Clovis Oncology intends to use the net proceeds from any sales of its common stock under the ATM Program for general corporate purposes, including funding of its development programs, sales and marketing expenses associated with Rubraca (rucaparib), repayment, repurchase or refinance of its debt obligations, payment of milestones pursuant to its license agreements, general and administrative expenses, acquisition or licensing of additional product candidates or businesses and working capital.

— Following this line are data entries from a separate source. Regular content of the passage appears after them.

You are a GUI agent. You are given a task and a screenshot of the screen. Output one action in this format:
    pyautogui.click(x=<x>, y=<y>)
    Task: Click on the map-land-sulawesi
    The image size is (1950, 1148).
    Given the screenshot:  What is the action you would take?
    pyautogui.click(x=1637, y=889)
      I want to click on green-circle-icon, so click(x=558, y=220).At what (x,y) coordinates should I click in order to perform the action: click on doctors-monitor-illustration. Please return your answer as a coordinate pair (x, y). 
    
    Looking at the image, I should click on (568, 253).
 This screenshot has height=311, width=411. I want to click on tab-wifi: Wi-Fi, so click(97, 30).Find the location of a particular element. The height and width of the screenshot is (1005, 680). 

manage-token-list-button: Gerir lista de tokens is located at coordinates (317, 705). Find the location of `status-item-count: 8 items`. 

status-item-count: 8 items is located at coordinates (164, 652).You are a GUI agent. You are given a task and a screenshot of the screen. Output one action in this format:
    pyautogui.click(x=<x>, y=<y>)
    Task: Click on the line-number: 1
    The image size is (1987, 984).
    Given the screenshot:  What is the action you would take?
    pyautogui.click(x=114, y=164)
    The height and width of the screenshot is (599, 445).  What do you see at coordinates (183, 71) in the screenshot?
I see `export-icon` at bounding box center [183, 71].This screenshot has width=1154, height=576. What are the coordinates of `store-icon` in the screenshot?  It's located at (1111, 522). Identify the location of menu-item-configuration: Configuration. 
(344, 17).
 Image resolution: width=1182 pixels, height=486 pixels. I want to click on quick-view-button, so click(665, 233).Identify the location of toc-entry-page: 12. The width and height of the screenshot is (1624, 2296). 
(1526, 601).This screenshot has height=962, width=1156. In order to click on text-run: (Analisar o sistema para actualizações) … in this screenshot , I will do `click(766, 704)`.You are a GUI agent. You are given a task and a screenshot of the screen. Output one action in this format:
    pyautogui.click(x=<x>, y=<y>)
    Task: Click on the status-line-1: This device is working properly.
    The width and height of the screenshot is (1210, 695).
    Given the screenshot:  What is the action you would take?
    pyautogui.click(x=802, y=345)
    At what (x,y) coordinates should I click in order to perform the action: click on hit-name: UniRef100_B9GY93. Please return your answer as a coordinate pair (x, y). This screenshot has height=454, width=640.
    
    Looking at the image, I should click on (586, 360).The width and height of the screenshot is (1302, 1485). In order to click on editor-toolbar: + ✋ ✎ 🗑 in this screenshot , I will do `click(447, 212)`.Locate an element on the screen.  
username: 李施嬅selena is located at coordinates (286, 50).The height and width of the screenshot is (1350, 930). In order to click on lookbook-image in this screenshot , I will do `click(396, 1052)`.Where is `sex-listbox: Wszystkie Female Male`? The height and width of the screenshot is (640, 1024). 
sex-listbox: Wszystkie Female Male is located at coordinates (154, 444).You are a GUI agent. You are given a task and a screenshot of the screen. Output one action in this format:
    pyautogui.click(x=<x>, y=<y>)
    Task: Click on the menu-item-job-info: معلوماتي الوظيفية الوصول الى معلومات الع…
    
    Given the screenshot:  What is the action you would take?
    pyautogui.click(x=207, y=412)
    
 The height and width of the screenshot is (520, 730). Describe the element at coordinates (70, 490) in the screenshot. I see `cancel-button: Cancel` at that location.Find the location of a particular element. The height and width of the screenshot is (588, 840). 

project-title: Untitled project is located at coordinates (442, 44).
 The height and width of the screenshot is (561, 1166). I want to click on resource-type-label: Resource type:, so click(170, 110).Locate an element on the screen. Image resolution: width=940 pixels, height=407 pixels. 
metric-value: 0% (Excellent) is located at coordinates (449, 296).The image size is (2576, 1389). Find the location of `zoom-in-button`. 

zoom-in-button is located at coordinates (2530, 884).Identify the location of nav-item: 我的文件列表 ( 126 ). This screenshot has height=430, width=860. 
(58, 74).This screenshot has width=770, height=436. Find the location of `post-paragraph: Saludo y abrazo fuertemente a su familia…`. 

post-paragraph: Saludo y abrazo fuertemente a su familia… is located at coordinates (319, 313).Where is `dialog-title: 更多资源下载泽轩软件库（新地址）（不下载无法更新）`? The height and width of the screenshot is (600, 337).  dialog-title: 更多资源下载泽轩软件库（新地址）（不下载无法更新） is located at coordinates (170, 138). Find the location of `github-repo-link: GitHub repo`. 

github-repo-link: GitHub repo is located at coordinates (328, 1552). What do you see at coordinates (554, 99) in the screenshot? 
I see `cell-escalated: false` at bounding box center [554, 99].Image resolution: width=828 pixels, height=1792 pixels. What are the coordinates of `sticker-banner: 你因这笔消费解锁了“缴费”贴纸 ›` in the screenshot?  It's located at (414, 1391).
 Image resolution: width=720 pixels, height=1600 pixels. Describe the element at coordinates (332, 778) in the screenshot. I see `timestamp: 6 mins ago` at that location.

Clovis Oncology’s prospectus supplement filed today with the SEC supplements information contained in the accompanying prospectus contained in the shelf registration statement on Form S-3 (File No. 333-253485), as amended for the offering. Prospective investors should read the prospectus in that registration statement, the prospectus supplement and all other documents that Clovis Oncology has filed with the SEC for more complete information about Clovis Oncology, including information pertaining to the ATM Program and the risks associated with investing in Clovis Oncology. Copies of the prospectus supplement and related prospectus may be obtained from J. P. Morgan Securities LLC, Attention: Broadridge Financial Solutions, 1155 Long Island Avenue, Edgewood, NY 11717 or by email to [email protected], or from BofA Securities, NC1-004-03-43, 200 North College Street, 3rd floor, Charlotte NC 28255-0001, Attn: Prospectus Department or by email to [email protected]. You may also obtain these documents free of charge when they are available by visiting EDGAR on the SEC’s website at www.sec.gov.

This press release shall not constitute an offer to sell or a solicitation of an offer to buy, nor will there be any sale of these securities, in any state or jurisdiction in which such offer, solicitation or sale would be unlawful prior to registration or qualification under the securities laws of any such state or jurisdiction.